## MATERIAL FOR THIS TASK

----

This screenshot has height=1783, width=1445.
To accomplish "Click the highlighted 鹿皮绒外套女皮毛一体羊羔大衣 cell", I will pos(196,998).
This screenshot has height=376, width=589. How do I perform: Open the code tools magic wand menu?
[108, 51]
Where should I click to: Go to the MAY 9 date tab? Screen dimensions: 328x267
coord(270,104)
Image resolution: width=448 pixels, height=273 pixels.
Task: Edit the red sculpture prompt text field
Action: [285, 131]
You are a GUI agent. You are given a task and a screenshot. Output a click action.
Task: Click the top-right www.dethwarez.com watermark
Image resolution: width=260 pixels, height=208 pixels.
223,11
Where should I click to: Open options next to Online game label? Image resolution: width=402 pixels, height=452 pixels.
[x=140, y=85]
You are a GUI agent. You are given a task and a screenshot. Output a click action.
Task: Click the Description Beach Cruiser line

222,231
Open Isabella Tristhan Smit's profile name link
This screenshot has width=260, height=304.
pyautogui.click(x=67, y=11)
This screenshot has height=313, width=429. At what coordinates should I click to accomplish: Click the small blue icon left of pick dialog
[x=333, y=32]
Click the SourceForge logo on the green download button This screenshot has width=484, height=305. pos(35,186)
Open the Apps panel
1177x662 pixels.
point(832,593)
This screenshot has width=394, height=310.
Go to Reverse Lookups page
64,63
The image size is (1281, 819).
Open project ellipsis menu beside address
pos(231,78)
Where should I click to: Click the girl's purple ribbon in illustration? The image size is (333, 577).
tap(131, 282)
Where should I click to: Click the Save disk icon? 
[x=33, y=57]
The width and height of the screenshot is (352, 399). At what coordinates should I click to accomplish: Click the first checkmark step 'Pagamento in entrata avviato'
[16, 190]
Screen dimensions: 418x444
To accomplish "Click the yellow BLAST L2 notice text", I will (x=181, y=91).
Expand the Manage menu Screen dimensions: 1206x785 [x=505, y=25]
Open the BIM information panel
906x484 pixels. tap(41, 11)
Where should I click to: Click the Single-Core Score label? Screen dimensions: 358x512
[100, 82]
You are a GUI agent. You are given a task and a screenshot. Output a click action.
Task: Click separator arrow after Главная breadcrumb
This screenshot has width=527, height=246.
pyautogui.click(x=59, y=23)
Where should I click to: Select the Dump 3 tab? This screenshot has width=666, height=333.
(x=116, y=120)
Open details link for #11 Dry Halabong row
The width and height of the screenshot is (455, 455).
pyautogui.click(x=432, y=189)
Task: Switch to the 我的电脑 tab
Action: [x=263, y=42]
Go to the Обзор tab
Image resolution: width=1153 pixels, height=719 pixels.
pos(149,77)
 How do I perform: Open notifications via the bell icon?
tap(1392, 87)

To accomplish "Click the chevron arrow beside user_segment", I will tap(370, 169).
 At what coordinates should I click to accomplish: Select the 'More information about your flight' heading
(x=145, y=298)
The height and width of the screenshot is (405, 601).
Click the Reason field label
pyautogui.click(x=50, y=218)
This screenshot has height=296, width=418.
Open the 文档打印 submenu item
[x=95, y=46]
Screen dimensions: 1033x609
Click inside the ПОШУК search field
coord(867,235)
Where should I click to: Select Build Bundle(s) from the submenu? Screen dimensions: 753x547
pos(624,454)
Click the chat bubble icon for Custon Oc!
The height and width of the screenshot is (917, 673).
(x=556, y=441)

----

I need exact copies of the lines from the one holding "Task: Click separator" through the end of the records above, and nothing beyond them.

Task: Click separator arrow after Главная breadcrumb
This screenshot has width=527, height=246.
pyautogui.click(x=59, y=23)
Where should I click to: Select the Dump 3 tab? This screenshot has width=666, height=333.
(x=116, y=120)
Open details link for #11 Dry Halabong row
The width and height of the screenshot is (455, 455).
pyautogui.click(x=432, y=189)
Task: Switch to the 我的电脑 tab
Action: [x=263, y=42]
Go to the Обзор tab
Image resolution: width=1153 pixels, height=719 pixels.
pos(149,77)
 How do I perform: Open notifications via the bell icon?
tap(1392, 87)

To accomplish "Click the chevron arrow beside user_segment", I will tap(370, 169).
 At what coordinates should I click to accomplish: Select the 'More information about your flight' heading
(x=145, y=298)
The height and width of the screenshot is (405, 601).
Click the Reason field label
pyautogui.click(x=50, y=218)
This screenshot has height=296, width=418.
Open the 文档打印 submenu item
[x=95, y=46]
Screen dimensions: 1033x609
Click inside the ПОШУК search field
coord(867,235)
Where should I click to: Select Build Bundle(s) from the submenu? Screen dimensions: 753x547
pos(624,454)
Click the chat bubble icon for Custon Oc!
The height and width of the screenshot is (917, 673).
(x=556, y=441)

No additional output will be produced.